But, as digitization changes business models, investment is critical, with an eye toward the impact of real-time payments on treasury management.
Budgeting for those investments can be a challenge, noted Webster, particularly if they do not wind up boosting a firm’s top line. Or if it’s not clear how they will.
In terms of getting that funding, said Chakravarti, the treasurer needs to be able to articulate to the CFO why financial processes are changing, along with the business, and also needs to work in tandem with the technology staff to get the right infrastructure in place.
Staff involved need to become knowledgeable about how financial services and cash management are changing.
Against the inevitability of real time, he said, one question that frequently comes up from treasurers focuses on how they can prioritize their departmental transition.
The answer, Chakravarti said, depends on where those firms are in their journey.
“You can break it into layers,” he said. As the base, treasury needs to complete the journey toward efficiency, making sure that functions such as liquidity management and accounts receivable and payable are centralized and streamlined through technology. Companies that are largely there should focus on the next layer, building to what he termed “smart treasury” — connecting data to machine learning and artificial intelligence (AI), that enables better decision-making, moving from analytics to reliable predictions. And equipped with that, toward high automation of operational treasury.
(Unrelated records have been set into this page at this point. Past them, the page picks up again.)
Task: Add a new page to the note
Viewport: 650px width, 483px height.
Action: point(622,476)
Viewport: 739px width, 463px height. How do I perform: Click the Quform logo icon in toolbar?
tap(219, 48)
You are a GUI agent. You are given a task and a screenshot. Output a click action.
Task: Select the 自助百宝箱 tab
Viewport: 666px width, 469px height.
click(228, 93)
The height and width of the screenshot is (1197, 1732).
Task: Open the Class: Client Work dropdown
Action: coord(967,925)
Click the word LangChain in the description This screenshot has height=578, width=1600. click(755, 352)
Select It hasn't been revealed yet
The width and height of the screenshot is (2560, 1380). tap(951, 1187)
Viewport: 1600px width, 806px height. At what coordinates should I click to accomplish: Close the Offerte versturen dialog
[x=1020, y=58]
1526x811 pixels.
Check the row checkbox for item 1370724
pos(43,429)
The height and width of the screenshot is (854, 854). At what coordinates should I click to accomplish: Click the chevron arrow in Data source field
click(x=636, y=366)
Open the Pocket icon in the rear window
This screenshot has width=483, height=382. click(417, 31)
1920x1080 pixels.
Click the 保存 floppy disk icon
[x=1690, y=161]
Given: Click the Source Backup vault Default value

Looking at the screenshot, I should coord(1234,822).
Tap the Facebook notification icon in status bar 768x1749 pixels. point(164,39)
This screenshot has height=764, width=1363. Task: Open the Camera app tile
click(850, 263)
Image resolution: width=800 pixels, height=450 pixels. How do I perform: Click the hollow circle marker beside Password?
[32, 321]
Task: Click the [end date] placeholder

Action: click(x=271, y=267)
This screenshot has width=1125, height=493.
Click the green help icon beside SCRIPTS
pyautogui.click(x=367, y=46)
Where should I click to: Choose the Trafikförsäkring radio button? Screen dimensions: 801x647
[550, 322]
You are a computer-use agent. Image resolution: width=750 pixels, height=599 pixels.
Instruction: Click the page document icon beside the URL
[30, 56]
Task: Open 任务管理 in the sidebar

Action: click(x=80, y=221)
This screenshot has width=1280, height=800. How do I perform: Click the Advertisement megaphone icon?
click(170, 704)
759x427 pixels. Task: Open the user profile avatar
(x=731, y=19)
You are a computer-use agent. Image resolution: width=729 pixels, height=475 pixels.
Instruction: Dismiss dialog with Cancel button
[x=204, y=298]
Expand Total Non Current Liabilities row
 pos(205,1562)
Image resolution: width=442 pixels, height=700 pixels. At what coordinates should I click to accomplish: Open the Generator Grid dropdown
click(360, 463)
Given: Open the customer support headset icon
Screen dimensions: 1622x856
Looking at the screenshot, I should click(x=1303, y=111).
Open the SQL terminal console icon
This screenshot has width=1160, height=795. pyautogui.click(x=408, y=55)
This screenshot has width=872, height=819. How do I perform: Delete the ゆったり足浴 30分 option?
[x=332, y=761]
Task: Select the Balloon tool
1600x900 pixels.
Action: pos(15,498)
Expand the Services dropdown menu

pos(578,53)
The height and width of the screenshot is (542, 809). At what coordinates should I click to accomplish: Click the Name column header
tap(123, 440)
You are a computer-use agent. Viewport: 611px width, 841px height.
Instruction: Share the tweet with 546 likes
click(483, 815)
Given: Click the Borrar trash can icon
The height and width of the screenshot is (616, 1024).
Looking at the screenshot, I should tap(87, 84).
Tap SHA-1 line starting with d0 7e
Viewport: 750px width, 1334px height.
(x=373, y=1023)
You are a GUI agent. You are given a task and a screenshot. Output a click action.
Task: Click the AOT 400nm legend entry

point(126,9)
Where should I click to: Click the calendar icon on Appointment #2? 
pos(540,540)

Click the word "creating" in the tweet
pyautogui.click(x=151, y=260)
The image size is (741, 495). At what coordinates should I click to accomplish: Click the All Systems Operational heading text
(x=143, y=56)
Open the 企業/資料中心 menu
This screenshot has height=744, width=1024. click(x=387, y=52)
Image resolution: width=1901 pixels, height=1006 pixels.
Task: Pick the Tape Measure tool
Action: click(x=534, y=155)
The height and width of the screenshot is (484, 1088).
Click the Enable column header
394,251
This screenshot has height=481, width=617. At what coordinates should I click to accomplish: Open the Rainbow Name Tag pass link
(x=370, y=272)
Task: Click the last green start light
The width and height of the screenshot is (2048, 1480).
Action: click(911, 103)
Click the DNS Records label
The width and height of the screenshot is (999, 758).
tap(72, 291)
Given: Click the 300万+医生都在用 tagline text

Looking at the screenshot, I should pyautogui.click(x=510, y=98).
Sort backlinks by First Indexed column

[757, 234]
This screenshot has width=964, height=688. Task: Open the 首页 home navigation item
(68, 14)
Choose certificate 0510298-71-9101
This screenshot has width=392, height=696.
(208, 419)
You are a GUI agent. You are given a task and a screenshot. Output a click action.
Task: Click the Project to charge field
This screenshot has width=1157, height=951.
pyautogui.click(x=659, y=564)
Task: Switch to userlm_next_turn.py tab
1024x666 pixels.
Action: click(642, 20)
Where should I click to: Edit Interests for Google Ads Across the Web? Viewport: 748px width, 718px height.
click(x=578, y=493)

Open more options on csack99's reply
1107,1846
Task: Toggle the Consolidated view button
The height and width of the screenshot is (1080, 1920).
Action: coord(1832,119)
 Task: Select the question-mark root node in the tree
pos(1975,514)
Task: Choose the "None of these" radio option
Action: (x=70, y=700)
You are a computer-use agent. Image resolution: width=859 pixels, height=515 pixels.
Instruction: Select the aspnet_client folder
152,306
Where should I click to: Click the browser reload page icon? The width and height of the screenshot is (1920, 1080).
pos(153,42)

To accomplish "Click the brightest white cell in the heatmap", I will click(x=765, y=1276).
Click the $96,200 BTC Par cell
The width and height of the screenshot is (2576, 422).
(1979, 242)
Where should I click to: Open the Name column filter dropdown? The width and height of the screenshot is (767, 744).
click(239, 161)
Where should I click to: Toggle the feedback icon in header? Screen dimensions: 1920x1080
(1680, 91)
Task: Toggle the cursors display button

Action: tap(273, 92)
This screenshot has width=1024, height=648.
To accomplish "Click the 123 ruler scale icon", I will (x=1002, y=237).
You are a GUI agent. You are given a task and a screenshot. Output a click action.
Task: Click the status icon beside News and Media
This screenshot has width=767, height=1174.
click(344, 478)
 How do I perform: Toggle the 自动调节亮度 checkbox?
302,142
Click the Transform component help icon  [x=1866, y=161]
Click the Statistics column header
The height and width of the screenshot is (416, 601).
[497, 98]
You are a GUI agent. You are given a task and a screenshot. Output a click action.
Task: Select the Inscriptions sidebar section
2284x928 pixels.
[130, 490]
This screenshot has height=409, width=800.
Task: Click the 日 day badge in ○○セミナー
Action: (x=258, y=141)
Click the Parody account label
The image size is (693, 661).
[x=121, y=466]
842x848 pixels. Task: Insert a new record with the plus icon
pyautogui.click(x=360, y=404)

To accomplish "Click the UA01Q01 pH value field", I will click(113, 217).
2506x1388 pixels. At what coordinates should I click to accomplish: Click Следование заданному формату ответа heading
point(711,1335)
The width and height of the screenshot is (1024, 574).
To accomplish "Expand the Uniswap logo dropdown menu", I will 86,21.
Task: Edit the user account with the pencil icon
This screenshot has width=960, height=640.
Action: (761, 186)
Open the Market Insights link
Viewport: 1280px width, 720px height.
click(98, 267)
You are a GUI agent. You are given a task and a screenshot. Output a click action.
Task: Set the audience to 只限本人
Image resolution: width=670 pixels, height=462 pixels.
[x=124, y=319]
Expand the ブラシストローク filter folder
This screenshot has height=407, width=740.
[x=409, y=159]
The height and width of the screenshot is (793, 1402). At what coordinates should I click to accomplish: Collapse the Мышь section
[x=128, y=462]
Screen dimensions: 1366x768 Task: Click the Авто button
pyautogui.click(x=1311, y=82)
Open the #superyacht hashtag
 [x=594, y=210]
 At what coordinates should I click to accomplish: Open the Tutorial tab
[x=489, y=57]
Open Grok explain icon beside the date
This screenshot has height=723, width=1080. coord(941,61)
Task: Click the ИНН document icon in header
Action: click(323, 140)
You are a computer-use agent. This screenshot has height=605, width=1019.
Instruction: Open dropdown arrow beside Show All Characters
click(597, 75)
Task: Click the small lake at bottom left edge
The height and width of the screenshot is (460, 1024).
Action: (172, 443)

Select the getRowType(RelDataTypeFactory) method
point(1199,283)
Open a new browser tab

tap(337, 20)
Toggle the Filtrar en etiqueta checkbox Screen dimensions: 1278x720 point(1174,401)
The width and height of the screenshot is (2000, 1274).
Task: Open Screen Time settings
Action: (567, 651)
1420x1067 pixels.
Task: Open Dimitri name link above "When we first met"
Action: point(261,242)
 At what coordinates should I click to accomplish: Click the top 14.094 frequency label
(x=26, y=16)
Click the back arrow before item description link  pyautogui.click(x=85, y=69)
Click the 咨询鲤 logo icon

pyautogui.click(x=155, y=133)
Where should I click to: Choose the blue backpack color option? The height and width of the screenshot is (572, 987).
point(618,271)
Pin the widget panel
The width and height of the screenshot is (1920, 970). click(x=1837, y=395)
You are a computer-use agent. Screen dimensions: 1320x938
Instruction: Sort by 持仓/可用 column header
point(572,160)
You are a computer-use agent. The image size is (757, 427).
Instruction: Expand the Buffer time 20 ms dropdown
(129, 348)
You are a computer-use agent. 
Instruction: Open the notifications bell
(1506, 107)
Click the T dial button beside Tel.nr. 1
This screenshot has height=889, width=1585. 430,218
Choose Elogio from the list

All of this prepares us for the third layer, which comes as we move toward a fully integrated treasury operation, operating seamlessly with the business, supply chains and banks with high security.
“If we go from a world where value is exchanged on an end-of-day basis to, perhaps, a future of this happening on a minute-by-minute basis,” he told Webster, “that agility in thinking about finance and agility in thinking about technology is as important as getting the budget.”